### Text segment
-- START --

That's exactly what you should do: any optimisation procedure attains the correct solution only when changes in the parameters become 'insignificant' i.e. the optimisation is deemed to have converged.  This corresponds to the extremum in the target function being attained so that the gradients w.r.t. the refined parameters become zero (within some margin of numerical precision),

A very simple 1-parameter analogy is Hero's method to obtain the square root of a number (named after the 1st century Greek mathematician Hero of Alexandria though attributed to the Babylonians: http://en.wikipedia.org/wiki/Babylonian_method).  This uses 'fixed-point iteration' to optimise the initial estimate X of sqrt(A) (X can be any positive number, the method has infinite radius of convergence): just replace X by the new estimate (X+A/X)/2 and iterate to convergence.  So let's say I want sqrt(2): I make an initial guess of 1, so (1+2/1)/2 = 1.5, then (1.5+2/1.5)/2 = 1.4167 and keep iterating until the result doesn't change: only then will you have the correct answer.

-- END --

### Data
-- START --

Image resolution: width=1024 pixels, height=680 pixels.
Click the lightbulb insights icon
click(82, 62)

-- END --
-- START --

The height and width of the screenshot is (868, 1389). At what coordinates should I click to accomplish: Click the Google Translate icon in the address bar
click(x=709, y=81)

-- END --
-- START --

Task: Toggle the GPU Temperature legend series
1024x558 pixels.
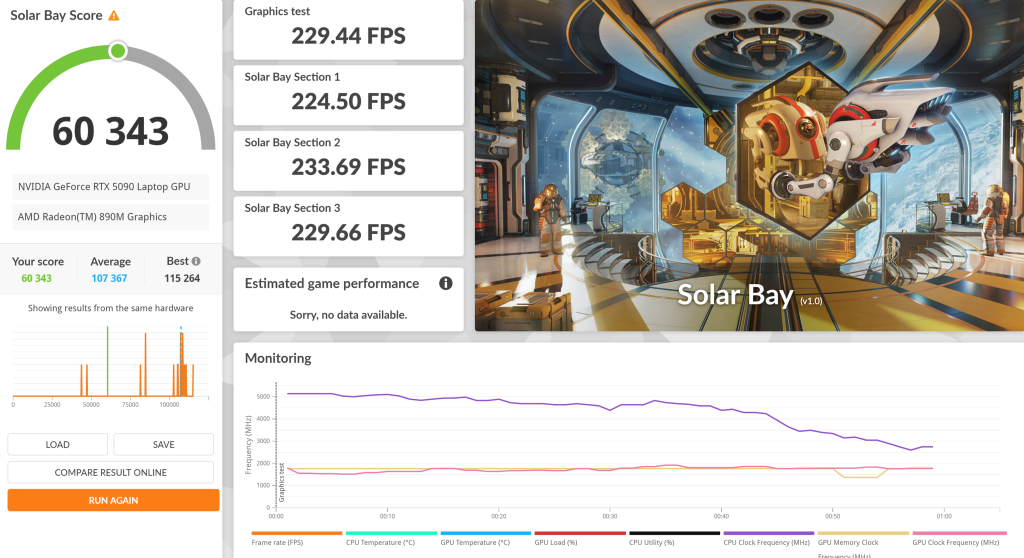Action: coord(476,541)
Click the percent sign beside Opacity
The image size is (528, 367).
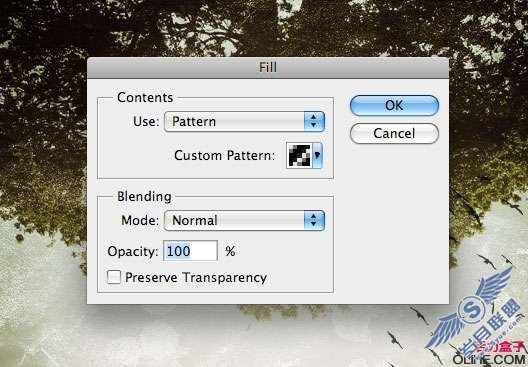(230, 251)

-- END --

### Problem 1
List every value the passage on optimization convergence gives for the estimate of sqrt(2), starting with the initial guess.
### Problem 2
Does each statement agree with the passage on optimization convergence? Answer yes or no for each, quoting the words that decide it.
(a) Hero's method needs an initial estimate close to the true square root.
(b) The method is named after Hero of Alexandria but is attributed to the Babylonians.
(c) When an optimization converges, the gradients with respect to the refined parameters become zero within some margin of numerical precision.
### Problem 3
Carry the passage on optimization convergence forward from its final sentence.

### Task answer 1
1, 1.5, 1.4167

### Task answer 2
(a) No: "X can be any positive number, the method has infinite radius of convergence"
(b) Yes: "named after the 1st century Greek mathematician Hero of Alexandria though attributed to the Babylonians"
(c) Yes: "the gradients w.r.t. the refined parameters become zero (within some margin of numerical precision)"

### Task answer 3
Since the target function in MX refinement is the total likelihood (working set + restraints), there's no reason whatsoever why any another function, such as Rfree & LLfree, should have an extremum at the same point in parameter space as the target function.  Rfree is particular is problematic because it is unweighted, so poorly measured reflections in the test set are going to have a disproportionate influence on the result (e.g. see Acta Cryst. (1970). A26, 162).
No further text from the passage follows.